In a post earlier this week, I blogged about the inception and purpose of the Consumer Financial Protection Bureau (“CFPB”). When creating this agency the federal government required the submission of an annual report on the Fair Debt Collection Practices Act (“FDCPA”) explaining the agency’s progress on supervising the entire collection industry. In an effort to better achieve its consumer minded goals, the agency adopted the “large participant” rule to protect consumers from the strong arm of collectors. Under this newly adopted rule, any third-party debt collector, debt buyer and/or collection attorney with more than $10 million in annual receipts from consumer debt collection activities will be subject to the supervision of the CFPB.
The “large participant” rule essentially grants the CFPB authority over approximately 175 of the nation’s 4,000 consumer debt collection agencies, accounting for 60% of the industry’s total annual debt. Accordingly, the CFPB will use its newly granted authority to assess risks to consumers and more closely monitor whether the collection industry is adhering to the laws of the FDCPA. Based on complaints received by consumers, the CFPB plans to focus its efforts on four areas of concern requiring collectors to provide required disclosures, provide accurate information to consumers during the collection process, create a consumer complaint and dispute resolution process and to communicate respectfully and openly with consumers.

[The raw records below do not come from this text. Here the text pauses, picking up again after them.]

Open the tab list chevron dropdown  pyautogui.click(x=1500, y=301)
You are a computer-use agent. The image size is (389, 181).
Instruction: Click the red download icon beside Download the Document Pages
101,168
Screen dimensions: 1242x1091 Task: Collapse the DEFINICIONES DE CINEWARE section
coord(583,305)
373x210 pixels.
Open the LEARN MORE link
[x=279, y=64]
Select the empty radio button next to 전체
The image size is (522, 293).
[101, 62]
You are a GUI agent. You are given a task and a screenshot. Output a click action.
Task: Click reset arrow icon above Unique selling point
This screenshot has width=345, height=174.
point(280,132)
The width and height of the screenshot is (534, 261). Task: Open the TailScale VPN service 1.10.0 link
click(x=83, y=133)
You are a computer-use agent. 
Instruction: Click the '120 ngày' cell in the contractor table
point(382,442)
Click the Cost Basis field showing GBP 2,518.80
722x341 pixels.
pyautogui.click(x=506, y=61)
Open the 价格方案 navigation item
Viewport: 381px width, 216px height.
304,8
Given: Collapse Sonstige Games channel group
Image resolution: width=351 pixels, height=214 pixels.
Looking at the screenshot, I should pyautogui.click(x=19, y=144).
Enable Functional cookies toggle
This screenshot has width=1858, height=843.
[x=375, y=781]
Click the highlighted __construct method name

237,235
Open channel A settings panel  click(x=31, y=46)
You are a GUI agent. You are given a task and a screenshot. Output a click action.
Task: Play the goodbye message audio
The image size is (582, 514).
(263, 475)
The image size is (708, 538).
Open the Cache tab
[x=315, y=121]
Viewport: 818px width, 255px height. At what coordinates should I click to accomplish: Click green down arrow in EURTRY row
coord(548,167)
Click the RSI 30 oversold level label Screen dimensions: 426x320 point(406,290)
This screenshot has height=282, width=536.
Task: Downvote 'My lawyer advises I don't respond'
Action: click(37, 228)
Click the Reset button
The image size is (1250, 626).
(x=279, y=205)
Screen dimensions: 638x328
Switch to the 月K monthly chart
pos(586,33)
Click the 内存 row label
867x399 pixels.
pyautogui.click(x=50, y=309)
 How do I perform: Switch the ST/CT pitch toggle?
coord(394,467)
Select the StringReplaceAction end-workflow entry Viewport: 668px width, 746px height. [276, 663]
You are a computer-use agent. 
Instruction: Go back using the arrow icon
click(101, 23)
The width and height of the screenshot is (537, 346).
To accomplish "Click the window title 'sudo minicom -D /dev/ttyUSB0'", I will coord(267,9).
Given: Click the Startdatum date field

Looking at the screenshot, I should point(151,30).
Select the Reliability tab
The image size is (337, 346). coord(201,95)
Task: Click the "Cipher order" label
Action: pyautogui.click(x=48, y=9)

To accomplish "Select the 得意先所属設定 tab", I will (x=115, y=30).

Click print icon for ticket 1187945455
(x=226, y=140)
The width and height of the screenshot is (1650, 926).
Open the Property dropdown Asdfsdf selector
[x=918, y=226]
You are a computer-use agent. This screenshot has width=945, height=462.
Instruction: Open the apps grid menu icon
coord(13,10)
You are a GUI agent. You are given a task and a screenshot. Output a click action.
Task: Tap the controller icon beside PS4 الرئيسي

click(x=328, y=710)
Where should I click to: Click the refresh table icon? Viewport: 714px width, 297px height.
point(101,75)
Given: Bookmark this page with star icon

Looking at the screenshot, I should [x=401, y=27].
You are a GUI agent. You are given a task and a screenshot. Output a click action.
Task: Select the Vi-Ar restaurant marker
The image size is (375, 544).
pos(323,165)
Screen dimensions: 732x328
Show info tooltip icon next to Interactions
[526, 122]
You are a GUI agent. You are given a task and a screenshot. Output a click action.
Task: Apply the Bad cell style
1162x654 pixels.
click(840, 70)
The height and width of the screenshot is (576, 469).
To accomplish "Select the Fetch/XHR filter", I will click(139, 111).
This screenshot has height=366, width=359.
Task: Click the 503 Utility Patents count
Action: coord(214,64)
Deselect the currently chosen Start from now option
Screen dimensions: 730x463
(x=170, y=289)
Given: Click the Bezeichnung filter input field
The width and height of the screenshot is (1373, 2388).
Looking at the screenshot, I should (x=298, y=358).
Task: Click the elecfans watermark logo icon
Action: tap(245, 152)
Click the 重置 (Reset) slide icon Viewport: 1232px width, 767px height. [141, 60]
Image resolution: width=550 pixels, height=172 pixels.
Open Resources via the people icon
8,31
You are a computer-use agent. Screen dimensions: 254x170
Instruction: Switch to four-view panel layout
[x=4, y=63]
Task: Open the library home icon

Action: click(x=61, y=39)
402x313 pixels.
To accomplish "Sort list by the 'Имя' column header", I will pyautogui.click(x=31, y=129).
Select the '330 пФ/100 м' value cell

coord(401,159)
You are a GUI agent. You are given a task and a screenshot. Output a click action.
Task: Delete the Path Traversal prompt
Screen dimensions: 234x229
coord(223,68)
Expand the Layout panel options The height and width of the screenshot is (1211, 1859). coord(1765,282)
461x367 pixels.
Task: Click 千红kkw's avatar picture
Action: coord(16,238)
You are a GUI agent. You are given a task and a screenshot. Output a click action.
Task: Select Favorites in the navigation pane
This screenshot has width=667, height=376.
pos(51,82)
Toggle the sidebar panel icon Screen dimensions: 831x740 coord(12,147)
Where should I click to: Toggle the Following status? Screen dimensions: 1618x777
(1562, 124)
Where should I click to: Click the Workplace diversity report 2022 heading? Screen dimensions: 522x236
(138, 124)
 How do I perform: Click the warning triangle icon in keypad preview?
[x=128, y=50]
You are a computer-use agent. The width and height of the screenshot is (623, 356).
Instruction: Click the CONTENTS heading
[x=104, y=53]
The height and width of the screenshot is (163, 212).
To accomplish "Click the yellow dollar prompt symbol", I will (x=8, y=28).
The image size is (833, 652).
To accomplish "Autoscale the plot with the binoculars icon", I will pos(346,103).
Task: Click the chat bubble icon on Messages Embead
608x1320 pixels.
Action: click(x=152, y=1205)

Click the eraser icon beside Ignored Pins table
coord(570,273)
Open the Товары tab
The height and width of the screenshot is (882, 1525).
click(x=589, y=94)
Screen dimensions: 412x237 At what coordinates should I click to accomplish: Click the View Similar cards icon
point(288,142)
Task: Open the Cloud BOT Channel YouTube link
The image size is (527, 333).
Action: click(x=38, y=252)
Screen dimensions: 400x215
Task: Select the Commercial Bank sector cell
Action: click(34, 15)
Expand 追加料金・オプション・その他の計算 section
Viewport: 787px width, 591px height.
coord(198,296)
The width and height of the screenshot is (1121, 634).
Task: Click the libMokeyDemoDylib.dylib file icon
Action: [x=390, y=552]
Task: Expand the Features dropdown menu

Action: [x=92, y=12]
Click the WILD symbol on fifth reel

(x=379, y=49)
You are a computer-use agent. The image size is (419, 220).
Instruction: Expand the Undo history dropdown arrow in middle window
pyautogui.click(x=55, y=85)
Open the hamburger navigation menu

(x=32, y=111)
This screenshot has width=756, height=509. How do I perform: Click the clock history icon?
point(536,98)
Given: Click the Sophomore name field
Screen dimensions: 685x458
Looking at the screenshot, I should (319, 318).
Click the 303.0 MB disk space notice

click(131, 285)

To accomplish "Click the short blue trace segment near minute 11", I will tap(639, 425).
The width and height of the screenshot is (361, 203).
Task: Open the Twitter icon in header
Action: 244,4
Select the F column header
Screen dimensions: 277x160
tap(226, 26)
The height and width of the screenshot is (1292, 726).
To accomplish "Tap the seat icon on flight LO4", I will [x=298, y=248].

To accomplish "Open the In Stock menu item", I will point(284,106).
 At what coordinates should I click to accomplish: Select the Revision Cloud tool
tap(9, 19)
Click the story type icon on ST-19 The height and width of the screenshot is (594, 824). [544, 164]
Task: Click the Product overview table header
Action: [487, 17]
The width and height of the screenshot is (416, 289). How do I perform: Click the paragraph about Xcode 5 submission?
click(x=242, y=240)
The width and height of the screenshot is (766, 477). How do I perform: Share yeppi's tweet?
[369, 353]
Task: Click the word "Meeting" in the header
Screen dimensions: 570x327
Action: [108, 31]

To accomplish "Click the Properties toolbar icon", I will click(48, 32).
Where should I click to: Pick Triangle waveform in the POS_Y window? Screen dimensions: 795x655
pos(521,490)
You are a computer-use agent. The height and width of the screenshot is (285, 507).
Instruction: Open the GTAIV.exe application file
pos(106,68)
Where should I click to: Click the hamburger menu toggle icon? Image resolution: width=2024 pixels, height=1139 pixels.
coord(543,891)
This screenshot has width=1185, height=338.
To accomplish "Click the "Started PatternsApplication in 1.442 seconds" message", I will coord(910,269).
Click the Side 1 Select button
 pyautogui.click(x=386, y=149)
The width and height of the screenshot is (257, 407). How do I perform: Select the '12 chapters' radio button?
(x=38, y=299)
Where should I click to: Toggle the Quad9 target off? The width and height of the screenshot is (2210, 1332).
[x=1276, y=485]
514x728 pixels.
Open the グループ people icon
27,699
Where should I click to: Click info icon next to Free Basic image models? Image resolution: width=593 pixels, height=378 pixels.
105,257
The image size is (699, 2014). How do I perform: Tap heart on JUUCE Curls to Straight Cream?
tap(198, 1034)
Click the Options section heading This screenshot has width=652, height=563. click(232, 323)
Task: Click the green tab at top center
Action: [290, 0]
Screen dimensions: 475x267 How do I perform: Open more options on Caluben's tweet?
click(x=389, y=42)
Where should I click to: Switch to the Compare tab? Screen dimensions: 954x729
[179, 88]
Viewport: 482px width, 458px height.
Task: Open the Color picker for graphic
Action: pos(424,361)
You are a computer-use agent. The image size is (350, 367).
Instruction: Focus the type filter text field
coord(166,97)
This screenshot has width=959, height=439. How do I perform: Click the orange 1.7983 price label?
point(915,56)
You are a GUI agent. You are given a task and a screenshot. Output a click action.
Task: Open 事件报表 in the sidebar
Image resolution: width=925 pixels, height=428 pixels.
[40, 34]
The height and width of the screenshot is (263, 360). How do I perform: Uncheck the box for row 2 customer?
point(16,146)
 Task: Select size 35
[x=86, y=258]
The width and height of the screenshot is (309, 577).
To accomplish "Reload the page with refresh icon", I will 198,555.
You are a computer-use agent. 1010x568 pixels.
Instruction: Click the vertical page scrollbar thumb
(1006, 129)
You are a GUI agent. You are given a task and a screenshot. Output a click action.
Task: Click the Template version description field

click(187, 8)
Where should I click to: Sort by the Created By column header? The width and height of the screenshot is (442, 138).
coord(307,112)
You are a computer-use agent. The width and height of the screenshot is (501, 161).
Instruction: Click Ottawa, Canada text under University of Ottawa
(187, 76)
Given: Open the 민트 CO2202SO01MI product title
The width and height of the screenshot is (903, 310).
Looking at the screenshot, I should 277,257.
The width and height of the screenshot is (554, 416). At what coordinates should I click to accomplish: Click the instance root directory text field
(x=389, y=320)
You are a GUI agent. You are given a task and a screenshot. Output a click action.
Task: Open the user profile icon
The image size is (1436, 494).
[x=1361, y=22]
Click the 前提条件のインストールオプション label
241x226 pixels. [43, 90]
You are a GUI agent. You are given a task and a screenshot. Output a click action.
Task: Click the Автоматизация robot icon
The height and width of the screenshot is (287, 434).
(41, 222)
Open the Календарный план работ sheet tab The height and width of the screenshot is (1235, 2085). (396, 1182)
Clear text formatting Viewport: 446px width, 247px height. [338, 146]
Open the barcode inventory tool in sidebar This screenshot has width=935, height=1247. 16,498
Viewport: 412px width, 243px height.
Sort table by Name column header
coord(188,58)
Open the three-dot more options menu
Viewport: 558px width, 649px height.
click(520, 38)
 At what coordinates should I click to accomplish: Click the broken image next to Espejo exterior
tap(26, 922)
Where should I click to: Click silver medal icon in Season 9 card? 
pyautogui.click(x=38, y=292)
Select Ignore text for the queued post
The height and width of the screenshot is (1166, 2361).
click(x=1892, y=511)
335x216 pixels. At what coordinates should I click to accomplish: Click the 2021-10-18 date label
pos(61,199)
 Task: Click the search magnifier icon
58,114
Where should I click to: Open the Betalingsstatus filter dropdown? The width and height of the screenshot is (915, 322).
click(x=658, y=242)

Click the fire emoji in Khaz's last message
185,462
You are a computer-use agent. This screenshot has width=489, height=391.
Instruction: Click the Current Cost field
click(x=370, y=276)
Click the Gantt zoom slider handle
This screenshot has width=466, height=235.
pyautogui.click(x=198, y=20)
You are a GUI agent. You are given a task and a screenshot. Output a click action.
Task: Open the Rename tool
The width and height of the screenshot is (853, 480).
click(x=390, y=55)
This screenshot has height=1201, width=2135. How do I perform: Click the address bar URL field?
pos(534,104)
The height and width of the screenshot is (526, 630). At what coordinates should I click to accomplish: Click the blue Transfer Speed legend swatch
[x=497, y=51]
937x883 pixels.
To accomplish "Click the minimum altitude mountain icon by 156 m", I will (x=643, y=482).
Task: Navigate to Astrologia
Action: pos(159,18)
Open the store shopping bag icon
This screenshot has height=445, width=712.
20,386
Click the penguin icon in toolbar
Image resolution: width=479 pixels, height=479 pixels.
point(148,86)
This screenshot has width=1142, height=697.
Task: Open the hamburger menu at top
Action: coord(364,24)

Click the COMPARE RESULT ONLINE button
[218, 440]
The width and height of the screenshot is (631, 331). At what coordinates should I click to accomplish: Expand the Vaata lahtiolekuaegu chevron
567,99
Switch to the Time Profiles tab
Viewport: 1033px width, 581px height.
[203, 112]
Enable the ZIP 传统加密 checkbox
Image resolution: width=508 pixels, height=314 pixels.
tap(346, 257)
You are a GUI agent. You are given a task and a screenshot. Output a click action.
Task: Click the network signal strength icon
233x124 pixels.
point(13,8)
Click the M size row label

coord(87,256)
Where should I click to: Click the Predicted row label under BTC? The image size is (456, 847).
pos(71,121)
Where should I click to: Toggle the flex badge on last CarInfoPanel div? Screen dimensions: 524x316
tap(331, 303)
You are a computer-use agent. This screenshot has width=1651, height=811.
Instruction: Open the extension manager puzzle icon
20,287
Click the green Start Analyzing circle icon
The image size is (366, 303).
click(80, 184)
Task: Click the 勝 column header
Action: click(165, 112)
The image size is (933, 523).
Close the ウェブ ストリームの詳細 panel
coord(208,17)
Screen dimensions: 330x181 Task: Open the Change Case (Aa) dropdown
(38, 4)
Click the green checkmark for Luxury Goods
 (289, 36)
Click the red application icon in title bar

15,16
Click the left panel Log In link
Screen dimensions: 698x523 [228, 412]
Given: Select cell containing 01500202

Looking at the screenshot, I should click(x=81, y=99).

Included in the supervision of these 175 collection agencies are three types of businesses: companies that may buy defaulted debt and collect the proceeds for themselves; companies that may collect defaulted debt owned by another company in return for a fee; and collection attorneys that collect through litigation. The rule will require these entities to submit reports to the CFPB and subject themselves to random investigations by the agency.